Con la conmovida multitud compartí la llamada del papa Francisco a los clérigos para que fueran "pastores -con olor a oveja- y no funcionarios; mediadores y no intermediarios". Ocurrió en el adiós de un hombre bueno, un ciudadano ejemplar, un ser de luz, porque todos adjetivamos a nuestro modo a Juan Fernando González Martín, de sesenta años, más de la mitad con abnegados y eficaces servicios a la Iglesia y al pueblo, un pastor con olor a oveja, en suma.

Amistades cruzadas y reuniones puntuales me regalaron una relación intensa y grata en un espacio singular, tocado por el milagro: la parroquia de Los Remedios, renacida de las cenizas por el empeño popular e institucional y devuelta a su esplendor por gentes activas, como el incansable Fernando González que, desde el incendio de 1996 y desde otros destinos, trabajó sin tregua para su recuperación integral.

En los últimos otoños acudí a las fiestas patronales y seguí las mejoras y proyectos, alentados con el conocimiento y rigor de "un cura de pueblo", comprometido hasta la médula con los débiles y necesitados, con la labor pastoral, llevada con ejemplar entrega, y con la cultura en toda su extensión, que redime y eleva a las comunidades. En esos asuntos y sueños coincidimos -como en el impresionante duelo- con sus amigos el arquitecto José Miguel Márquez, autor del proyecto y director de las obras, el pintor Osman, responsable de un monumental lienzo dedicado a la Patrona, la joven alcaldesa Eva García y al vicepresidente del Cabildo Aurelio Abreu.

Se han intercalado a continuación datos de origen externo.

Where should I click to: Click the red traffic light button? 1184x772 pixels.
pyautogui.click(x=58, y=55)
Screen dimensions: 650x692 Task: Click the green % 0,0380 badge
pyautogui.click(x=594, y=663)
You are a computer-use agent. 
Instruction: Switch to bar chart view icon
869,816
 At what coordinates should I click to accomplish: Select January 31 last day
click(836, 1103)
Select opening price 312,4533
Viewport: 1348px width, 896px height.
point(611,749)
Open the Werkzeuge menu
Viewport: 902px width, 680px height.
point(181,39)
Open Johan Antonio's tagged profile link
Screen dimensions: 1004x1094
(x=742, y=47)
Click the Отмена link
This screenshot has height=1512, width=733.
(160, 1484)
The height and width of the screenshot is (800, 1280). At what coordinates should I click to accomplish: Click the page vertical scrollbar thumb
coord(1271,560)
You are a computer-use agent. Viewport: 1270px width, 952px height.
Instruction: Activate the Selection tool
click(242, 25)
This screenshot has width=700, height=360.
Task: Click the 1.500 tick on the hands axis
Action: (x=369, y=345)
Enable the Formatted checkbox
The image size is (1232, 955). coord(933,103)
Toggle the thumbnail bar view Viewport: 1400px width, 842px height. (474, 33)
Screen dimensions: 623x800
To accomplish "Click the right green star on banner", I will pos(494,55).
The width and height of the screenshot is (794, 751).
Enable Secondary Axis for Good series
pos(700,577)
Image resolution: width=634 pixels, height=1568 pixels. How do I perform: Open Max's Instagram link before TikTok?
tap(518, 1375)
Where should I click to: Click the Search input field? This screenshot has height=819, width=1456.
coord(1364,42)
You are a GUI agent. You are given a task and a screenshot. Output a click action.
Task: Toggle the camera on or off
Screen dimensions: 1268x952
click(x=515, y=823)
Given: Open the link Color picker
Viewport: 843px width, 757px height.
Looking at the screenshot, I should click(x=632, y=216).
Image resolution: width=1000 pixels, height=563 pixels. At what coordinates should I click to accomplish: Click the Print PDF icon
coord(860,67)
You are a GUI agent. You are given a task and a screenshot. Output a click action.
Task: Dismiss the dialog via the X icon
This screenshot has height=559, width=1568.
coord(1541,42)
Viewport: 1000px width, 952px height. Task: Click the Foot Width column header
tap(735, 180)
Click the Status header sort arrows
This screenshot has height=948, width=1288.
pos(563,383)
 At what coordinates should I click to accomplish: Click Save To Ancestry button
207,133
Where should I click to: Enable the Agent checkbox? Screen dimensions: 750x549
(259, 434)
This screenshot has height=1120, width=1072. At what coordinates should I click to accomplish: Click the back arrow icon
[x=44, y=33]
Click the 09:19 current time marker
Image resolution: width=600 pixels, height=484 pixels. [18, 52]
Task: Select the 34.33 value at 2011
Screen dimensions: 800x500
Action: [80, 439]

La historia se nutre de hitos brillantes y sucesos tristes. La noticia que comento -especialmente dura para sus hermanos Enma y Vidal, para su familia y cuantos le conocimos- tiene una faceta valiosa e insólita que nos ilumina y reconforta ante la pérdida de un hombre singular. En los anales insulares y nuestra memoria quedará la impresionante despedida, el oficio litúrgico con nutrida presencia de hermanos de sacerdocio, el cortejo concurridísimo y solemne hasta el camposanto? En un momento de la tarde, una señora, con confianza y cercanía para utilizar el diminutivo, me dijo: "Hasta la última hora, Fernandito llenó esta iglesia". Con la fe que, como virtud, tiene carácter personal, el unánime recuerdo agradecido avala su bien ganada inmortalidad.